You may, for example, want to deploy your ecommerce application on hardware optimized for computing, and your database on hardware optimized for fast access to storage. The hardware you choose is a trade-off between performance and cost, with your architecture sometimes mandating specialized hardware. Vendors also offer general-purpose small, medium, and large instances, with cost, memory, and computing power rising in tandem.

Hardware Sizing

The vertical scalability of software on any given hardware is always limited. It’s hard to find software that will deliver the same throughput (e.g., HTTP requests per second) for CPU core number 1 and for CPU core number 64. Software always performs optimally when deployed across a certain number of CPU cores. For example, the graph in Figure 3-7 shows the marginal vertical scalability of a hypothetical single Java Virtual Machine (JVM).

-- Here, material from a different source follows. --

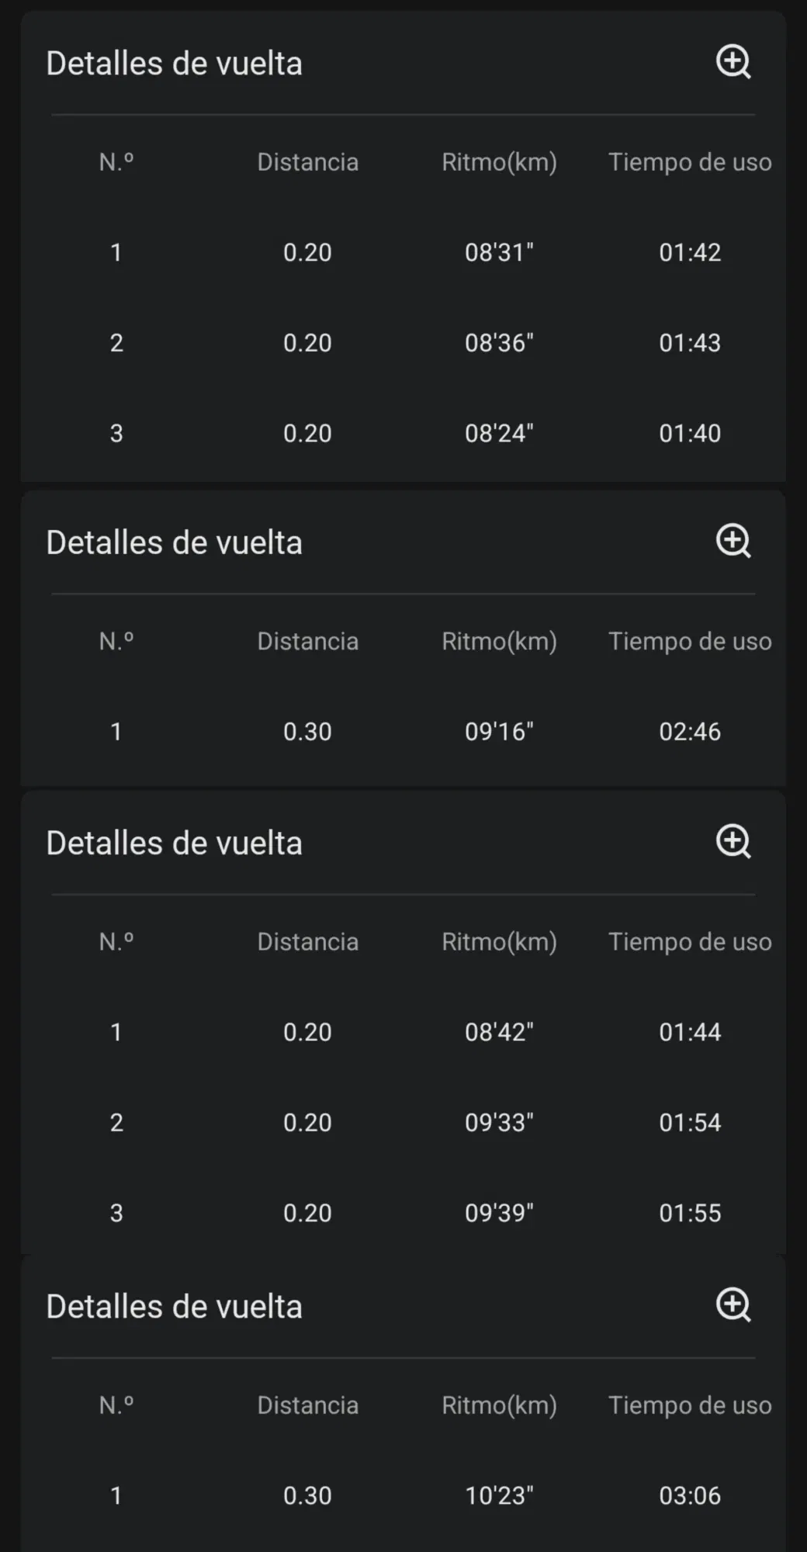Click the 02:46 lap time
This screenshot has height=1552, width=807.
(x=690, y=731)
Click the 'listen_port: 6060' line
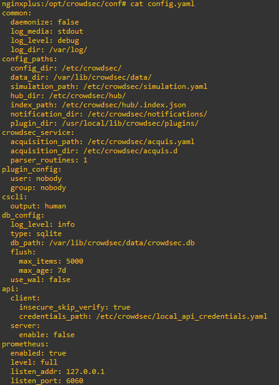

Marginal vertical scalability of a hypothetical single JVM

Figure 3-7. Marginal vertical scalability of a hypothetical single JVM

At the lower end of the x-axis, you’ll find that a JVM doesn’t deliver as much throughput as it could because the limited CPU and memory is consumed by the overhead of starting up each JVM and performing garbage collection. JVMs, like all software, have runtime overhead. At the high end of the x-axis, you’ll suffer from thread contention as too many threads are competing to lock on the same objects, or you’ll run out of CPU as your garbage collection algorithm works exponentially harder.

So long as you’re meeting your necessary service-level agreements, pick the instance type that offers the lowest price per the metric that makes the most sense for each workload. For example, calculate the number of HTTP requests per second each instance type can generate and then divide that by the number of virtual CPUs, or vCPUs. That should lead you to data similar to Table 3-3.

Table 3-3. Calculations required to find optimal server size

Server size	Cost per hour	vCPUs	HTTP requests/second	Cost/100 HTTP requests/second
Small	$0.15	4	92 (4 vCPUs × 23 HTTP requests/sec)	$0.163
Medium	$0.25	8	192 (8 vCPUs × 24 HTTP requests/second)	$0.130
Large	$0.50	16	320 (16 vCPUs × 20 HTTP requests/second)	$0.156

From this simple exercise, it’s clearly best to choose the medium instance type because the cost per 100 HTTP requests per second is the least. It may also make sense to choose a compute-intensive server. Perhaps the premium you’re paying could be offset by the marginal capacity it offers. Do this for each of your workloads. Cloud vendors offer many options—it’s up to you to pick the most cost-effective one for each of your workloads.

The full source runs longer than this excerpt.